Quando o 7 de setembro ocorre e a notícia chega, lá em Parnaíba, vindo do Ceará, o Coronel Simplício Dias reúne o grupo e conclama a independência em 19 de outubro. Fidié, sabendo disso, prepara uma força e parte para Parnaíba. Quando chega lá – e eu tive acesso a uma documentação com relatos dele agora, para minha pesquisa – ele diz: “Só não tive quem enforcar porque todo mundo fugiu”. O grupo tinha ido refugiar-se no Ceará. E, curiosamente, no dia 24 de janeiro, quando ocorre a conclamação aqui em Oeiras, a junta do Ceará promete ajudar o Piauí. É formado um exército às pressas e parte desse comando é dado a Leonardo Castelo Branco e ao comandante chamado Chaves. Leonardo era uma figura à parte, não sabia como comandar um exército. Tem a ideia de ir ao Maranhão, com um exército fraco e sabendo que a junta de lá era fiel à corte. Não deu outra: assim que atravessa o rio Parnaíba, é preso.

SUA TAREFA:
Relacione todas as pessoas que o trecho sobre a independência no Piauí identifica pelo nome. A listagem a seguir provém de outra fonte.

AMOSTRA DE DADOS:

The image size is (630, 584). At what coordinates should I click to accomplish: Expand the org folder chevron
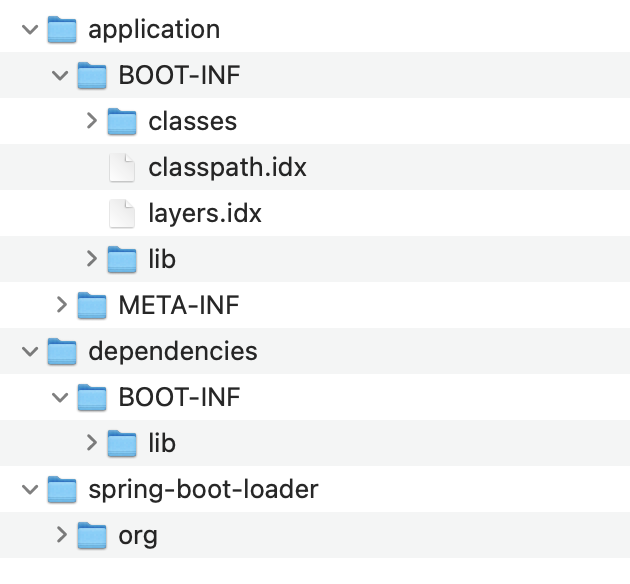[61, 535]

RESPOSTA DA TAREFA:
Coronel Simplício Dias, Fidié, Leonardo Castelo Branco e Chaves.